Giacciaらはまずヒト癌細胞系で、LOXの発現が転写因子である低酸素誘導因子1 (HIF1)によって調節されることを明らかにした。さらに、マウスモデルを用いてLOXが転移を助長する上で担う役割を確認している。LOXの短鎖ヘアピンRNA (shRNA)を用いてMDA231乳癌細胞系のLOX発現を抑えると、ヌードマウスの正所性腫瘍として細胞が増殖している場合には転移発生率が低下した。また、MDA231腫瘍を有し、特異的LOX阻害因子または抗LOX抗体で治療したマウスには転移が少ないことから、LOXの阻害に治療法としての可能性があることがわかる。

LOXは転移をどのように誘導するのだろうか。in vitroでLOXを阻害すると、いくつかの癌細胞系が低酸素によって誘導する浸潤が抑制された。LOX酵素は、細胞内でも細胞外でも機能できるが、浸潤の抑制は細胞外LOXを阻害した場合のみに限られ、LOXが発現する細胞のならし培地では浸潤が増大した。LOX shRNA MDA231細胞では、浸潤に必要な細胞移動も抑えられていた。では、細胞外LOXは、機械的には細胞の運動性および浸潤にどう影響するのだろうか。

細胞移動には、先端での仮足形成、インテグリンECM受容体ならびにアクチン細胞骨格およびECMのリモデリングを調節する下流シグナル伝達経路の活性化など、いくつかの過程が必要である。
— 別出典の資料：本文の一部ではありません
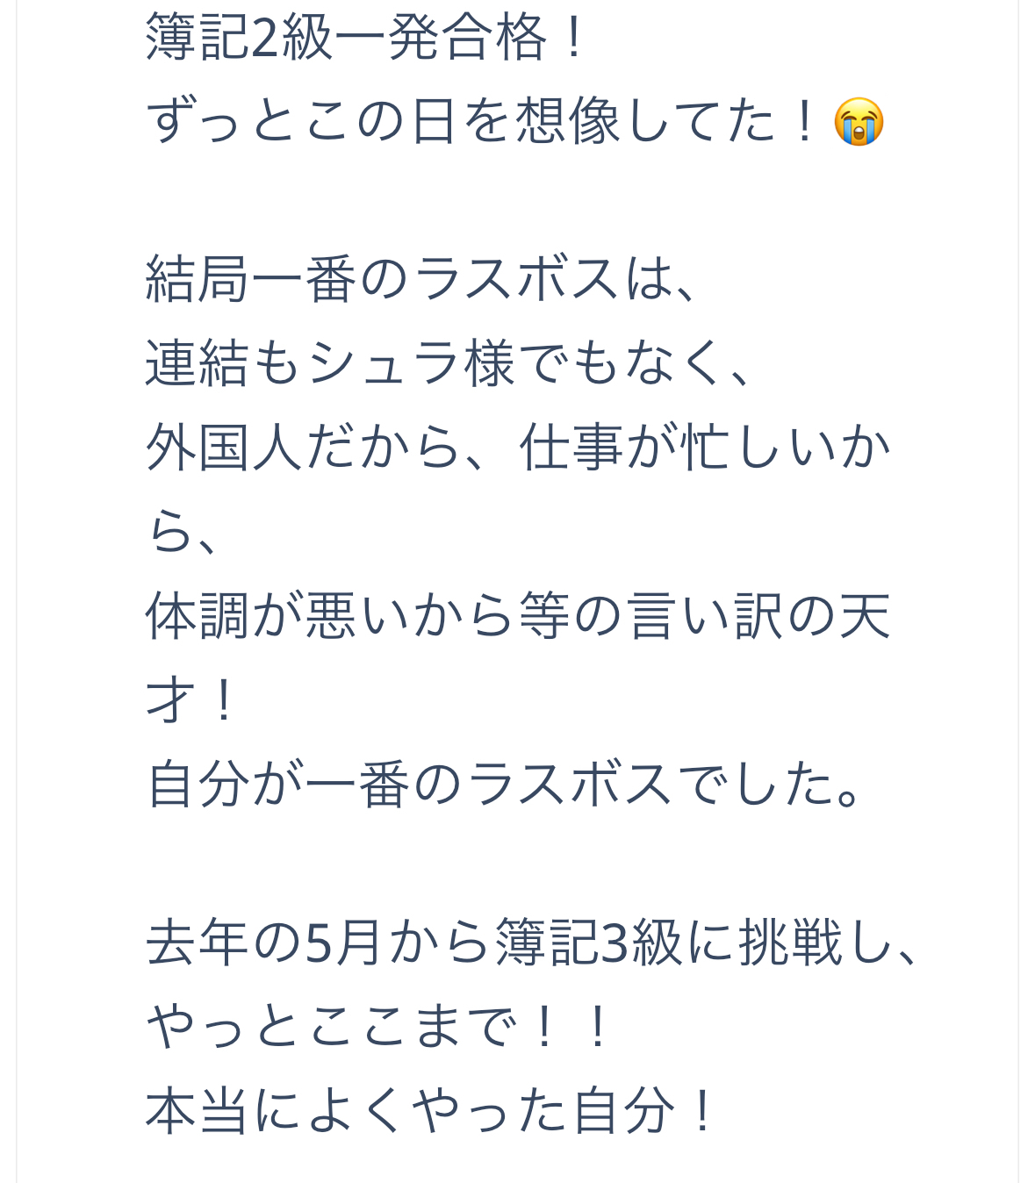This screenshot has width=1035, height=1183.
Task: Tap the line 去年の5月から簿記3級に挑戦し、
Action: [532, 942]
LOXの役割のひとつに、ECMでのコラーゲン線維形成の増大がある。Giacciaらは、β1インテグリンのリガンドであるコラーゲンが、フォーカルアドヒージョンキナーゼ(FAK)の活性化を通じて細胞運動性を増大させるのではないかと考えている。実際、LOX shRNA 細胞はリン酸化したFAKのレベルが低く、LOXを移入するとFAKのリン酸化が復活し、さらにはこれをβ1-インテグリン阻害抗体によって遮断することができた。特に低酸素条件下では、MDA231細胞の先端で細胞外LOXの免疫蛍光染色が観察されており、LOXがECMのリモデリングを通じて転移を助長することを示す追加証拠となっている。

Giacciaらはほかにも、LOXが転移を予防する治療標的であることをさらに裏付ける所見として、高レベルのLOX発現が、乳癌患者または頭頸部癌患者の生存率低下に関連することを明らかにしている。